ABOUT THIS EXERCISE >>
All lines from the one containing "Cookie policy (643, 1056)" down to the one containing "Ädelstenar (315, 1864)", both ends included, are to be given again exactly; omit the rest of the listing below.

*** INPUT DATA ***

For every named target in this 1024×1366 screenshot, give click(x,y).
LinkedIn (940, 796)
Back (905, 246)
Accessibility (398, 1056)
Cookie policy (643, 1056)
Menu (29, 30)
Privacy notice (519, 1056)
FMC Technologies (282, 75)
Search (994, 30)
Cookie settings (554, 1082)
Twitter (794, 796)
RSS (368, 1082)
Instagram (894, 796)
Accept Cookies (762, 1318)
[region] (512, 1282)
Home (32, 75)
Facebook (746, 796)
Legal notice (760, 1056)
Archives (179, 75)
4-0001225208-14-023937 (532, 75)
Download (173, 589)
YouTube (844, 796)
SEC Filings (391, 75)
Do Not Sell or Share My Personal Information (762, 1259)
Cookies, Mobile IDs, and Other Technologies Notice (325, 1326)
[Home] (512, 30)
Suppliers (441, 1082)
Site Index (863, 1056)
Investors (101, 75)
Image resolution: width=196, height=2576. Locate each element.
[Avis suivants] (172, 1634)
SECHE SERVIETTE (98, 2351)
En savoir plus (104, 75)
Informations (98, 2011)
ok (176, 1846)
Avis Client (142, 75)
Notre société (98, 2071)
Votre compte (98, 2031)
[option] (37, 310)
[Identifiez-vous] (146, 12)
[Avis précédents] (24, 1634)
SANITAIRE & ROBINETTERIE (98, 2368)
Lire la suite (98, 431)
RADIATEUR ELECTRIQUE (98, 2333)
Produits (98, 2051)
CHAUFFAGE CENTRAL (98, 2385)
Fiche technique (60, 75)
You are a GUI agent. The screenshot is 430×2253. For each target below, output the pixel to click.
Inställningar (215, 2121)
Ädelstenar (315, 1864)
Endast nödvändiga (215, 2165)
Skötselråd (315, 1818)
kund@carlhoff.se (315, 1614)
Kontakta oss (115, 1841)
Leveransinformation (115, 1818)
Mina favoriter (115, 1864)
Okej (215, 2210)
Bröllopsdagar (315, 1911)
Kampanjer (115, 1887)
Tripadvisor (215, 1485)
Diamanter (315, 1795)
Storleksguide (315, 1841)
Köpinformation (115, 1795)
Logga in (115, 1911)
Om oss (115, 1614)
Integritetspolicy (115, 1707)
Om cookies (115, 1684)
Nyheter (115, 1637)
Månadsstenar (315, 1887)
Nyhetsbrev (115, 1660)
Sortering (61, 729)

*** End of INPUT DATA ***
*** INPUT DATA ***

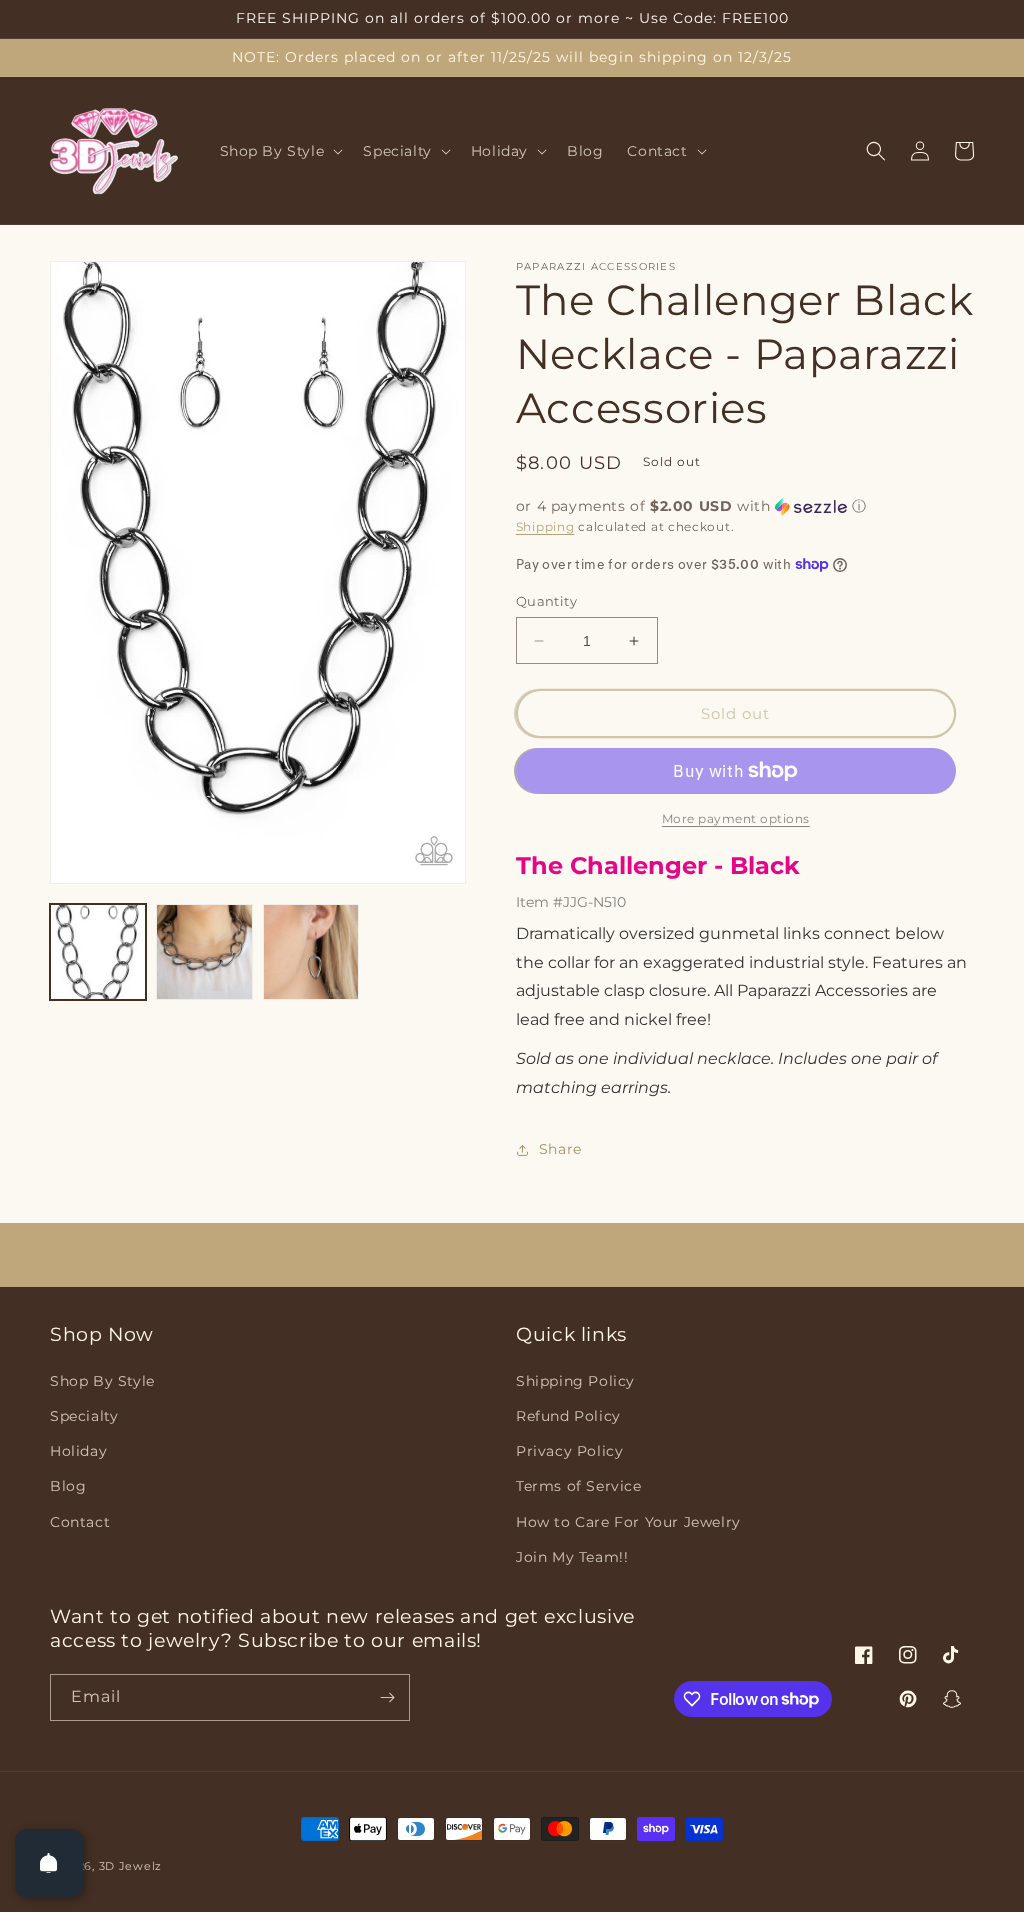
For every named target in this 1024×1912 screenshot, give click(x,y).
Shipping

*** End of INPUT DATA ***
*** INPUT DATA ***

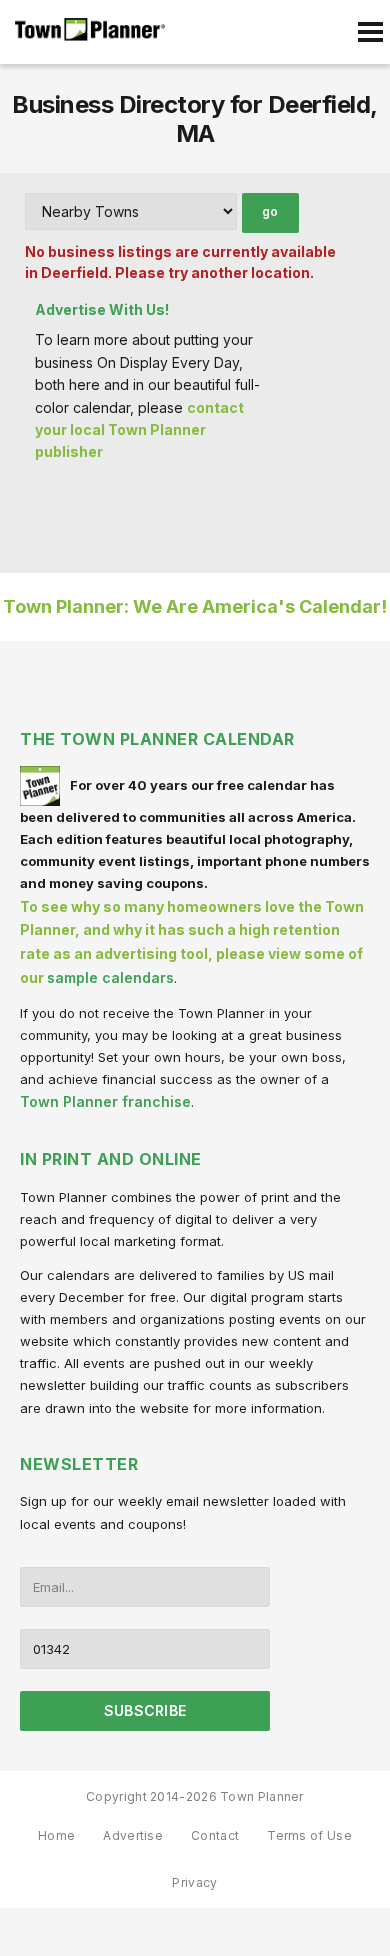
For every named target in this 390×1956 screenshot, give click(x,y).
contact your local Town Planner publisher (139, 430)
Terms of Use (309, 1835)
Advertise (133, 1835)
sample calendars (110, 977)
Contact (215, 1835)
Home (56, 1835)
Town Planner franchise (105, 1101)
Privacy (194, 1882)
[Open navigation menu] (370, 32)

*** End of INPUT DATA ***

SOLUTION TO THIS EXERCISE >>
Cookie policy (643, 1056)
Menu (29, 30)
Privacy notice (519, 1056)
FMC Technologies (282, 75)
Search (994, 30)
Cookie settings (554, 1082)
Twitter (794, 796)
RSS (368, 1082)
Instagram (894, 796)
Accept Cookies (762, 1318)
[region] (512, 1282)
Home (32, 75)
Facebook (746, 796)
Legal notice (760, 1056)
Archives (179, 75)
4-0001225208-14-023937 (532, 75)
Download (173, 589)
YouTube (844, 796)
SEC Filings (391, 75)
Do Not Sell or Share My Personal Information (762, 1259)
Cookies, Mobile IDs, and Other Technologies Notice (325, 1326)
[Home] (512, 30)
Suppliers (441, 1082)
Site Index (863, 1056)
Investors (101, 75)
Image resolution: width=196, height=2576. Locate each element.
[Avis suivants] (172, 1634)
SECHE SERVIETTE (98, 2351)
En savoir plus (104, 75)
Informations (98, 2011)
ok (176, 1846)
Avis Client (142, 75)
Notre société (98, 2071)
Votre compte (98, 2031)
[option] (37, 310)
[Identifiez-vous] (146, 12)
[Avis précédents] (24, 1634)
SANITAIRE & ROBINETTERIE (98, 2368)
Lire la suite (98, 431)
RADIATEUR ELECTRIQUE (98, 2333)
Produits (98, 2051)
CHAUFFAGE CENTRAL (98, 2385)
Fiche technique (60, 75)
You are a GUI agent. The screenshot is 430×2253. For each target below, output the pixel to click.
Inställningar (215, 2121)
Ädelstenar (315, 1864)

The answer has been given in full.